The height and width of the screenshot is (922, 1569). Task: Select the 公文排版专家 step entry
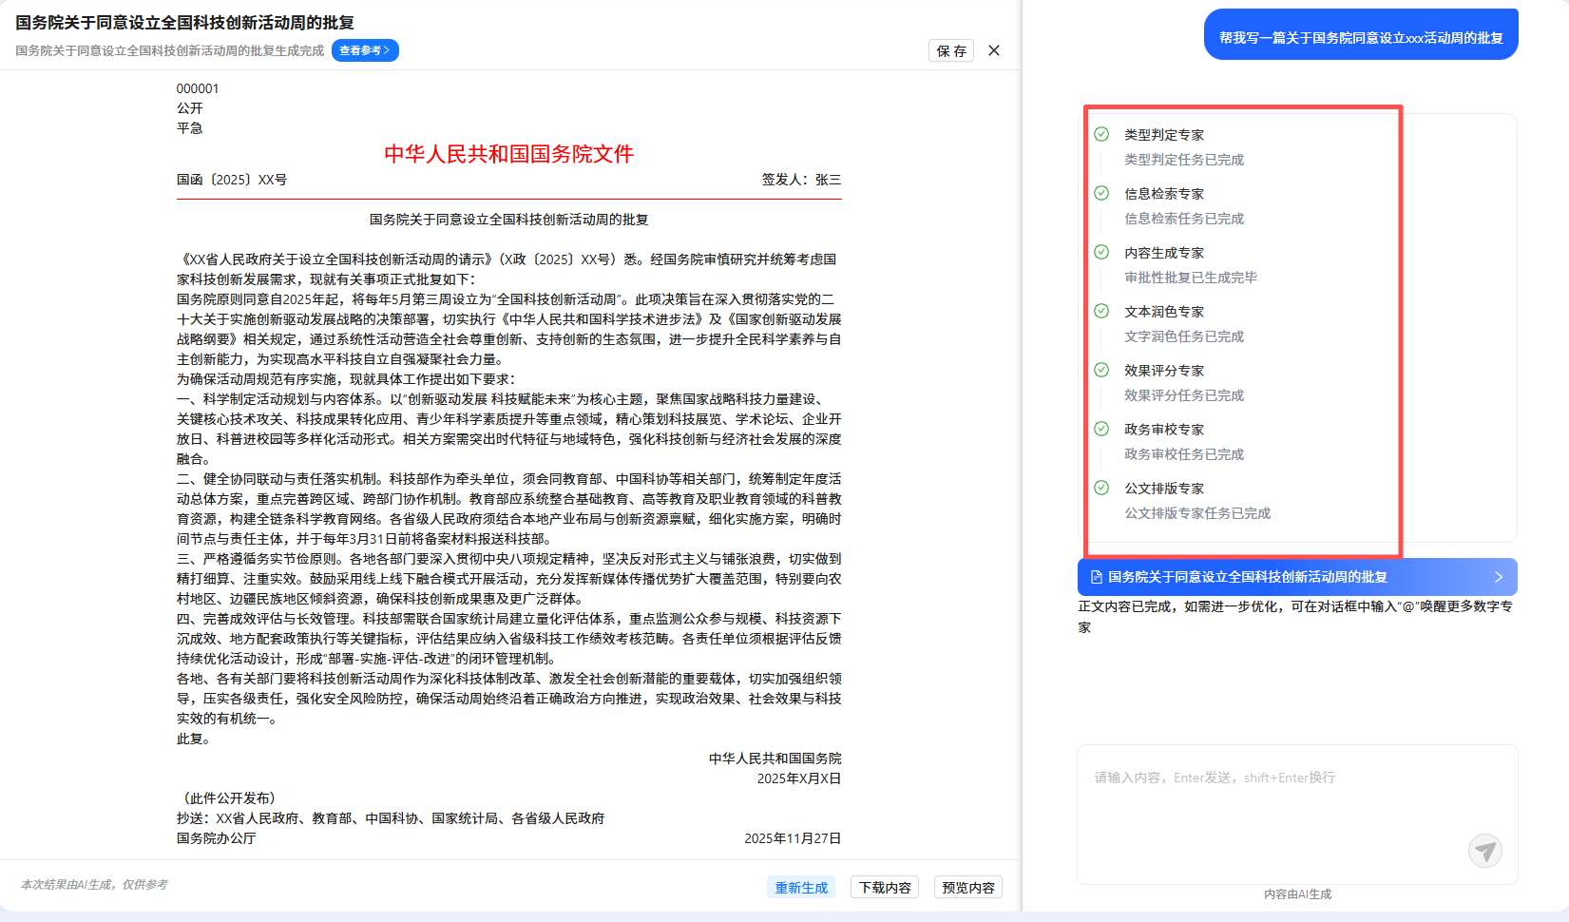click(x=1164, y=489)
┄┄┄┄┄┄
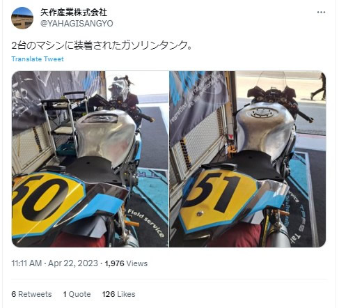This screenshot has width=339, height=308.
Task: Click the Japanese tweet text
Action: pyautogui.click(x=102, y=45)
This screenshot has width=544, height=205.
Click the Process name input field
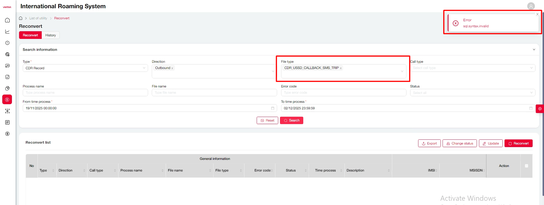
┄┄┄┄┄┄
From the entries above, return exactly the line containing "This screenshot has width=544, height=205.", the line containing "Click the Process name input field", and all lines between, and nothing else.

__Written response__.
This screenshot has width=544, height=205.
Click the Process name input field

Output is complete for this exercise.